* [What to do]:
Rescale the items below. Write out every line again, requests included, and multiply each coordinate in the answers by 1.7, rounding to whole numbers with halves going up. Leave the pictures out.
§ §
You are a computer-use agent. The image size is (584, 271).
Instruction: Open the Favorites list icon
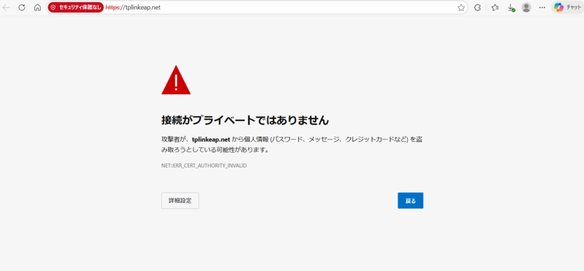495,7
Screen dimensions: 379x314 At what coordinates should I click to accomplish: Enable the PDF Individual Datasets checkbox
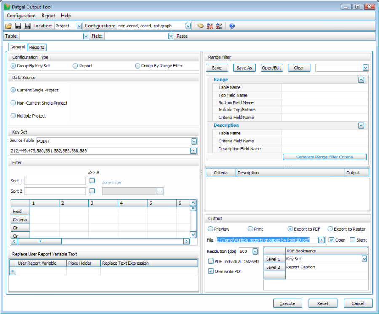211,262
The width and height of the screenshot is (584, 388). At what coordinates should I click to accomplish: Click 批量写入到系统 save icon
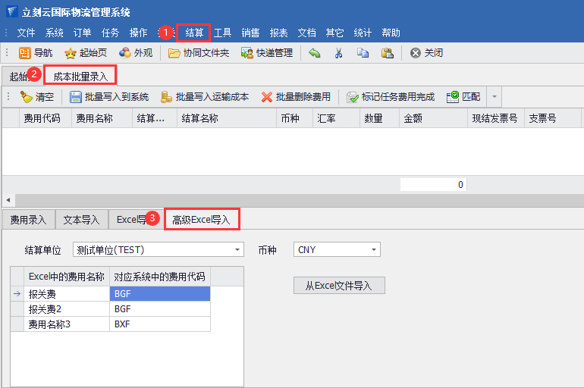[76, 97]
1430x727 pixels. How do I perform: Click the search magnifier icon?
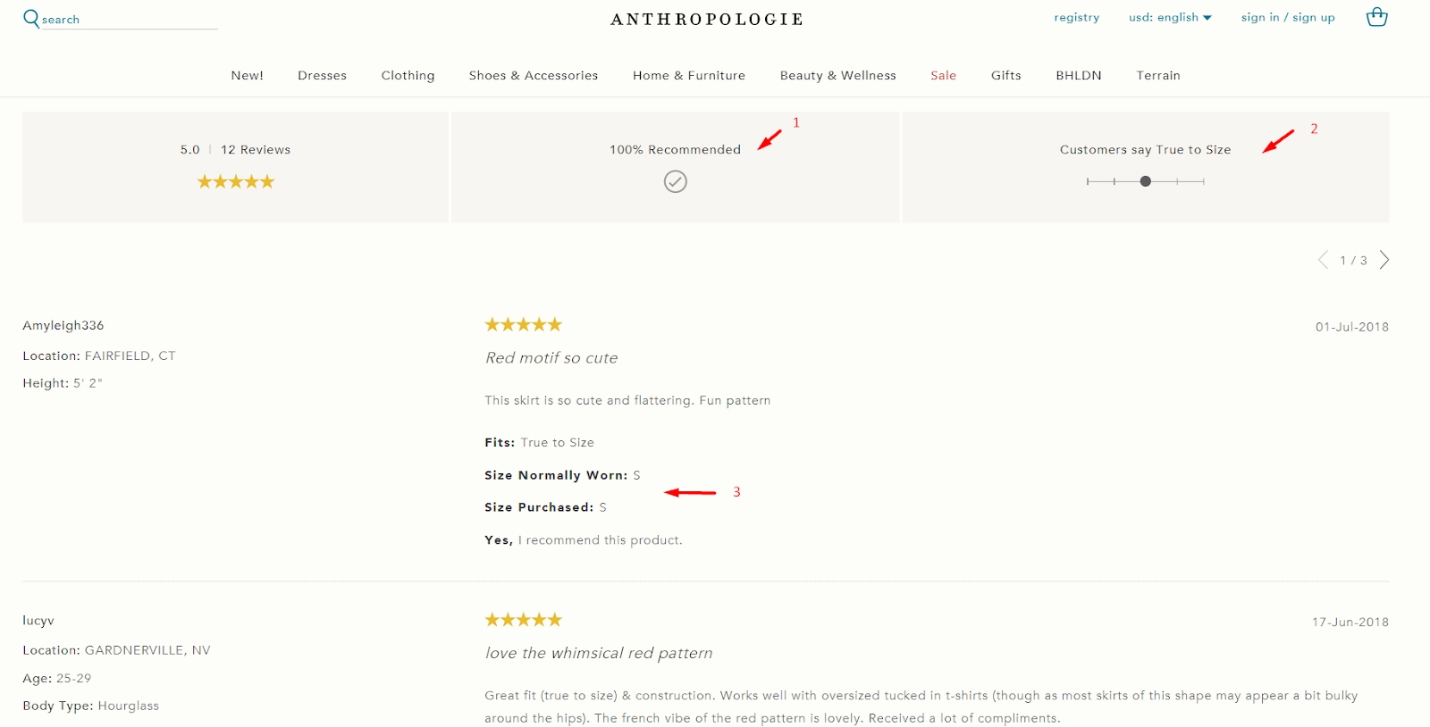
§ §
* [Answer]:
You are a computer-use agent. The image size is (584, 271).
Instruction: Open the Favorites list icon
842,12
Screen dimensions: 379x314 At what coordinates should I click to accomplish: Enable the PDF Individual Datasets checkbox
359,445
The width and height of the screenshot is (584, 388). At what coordinates should I click to accomplish: Click 批量写入到系统 save icon
[129, 165]
1430x727 pixels. How do I perform: Click the search magnifier icon?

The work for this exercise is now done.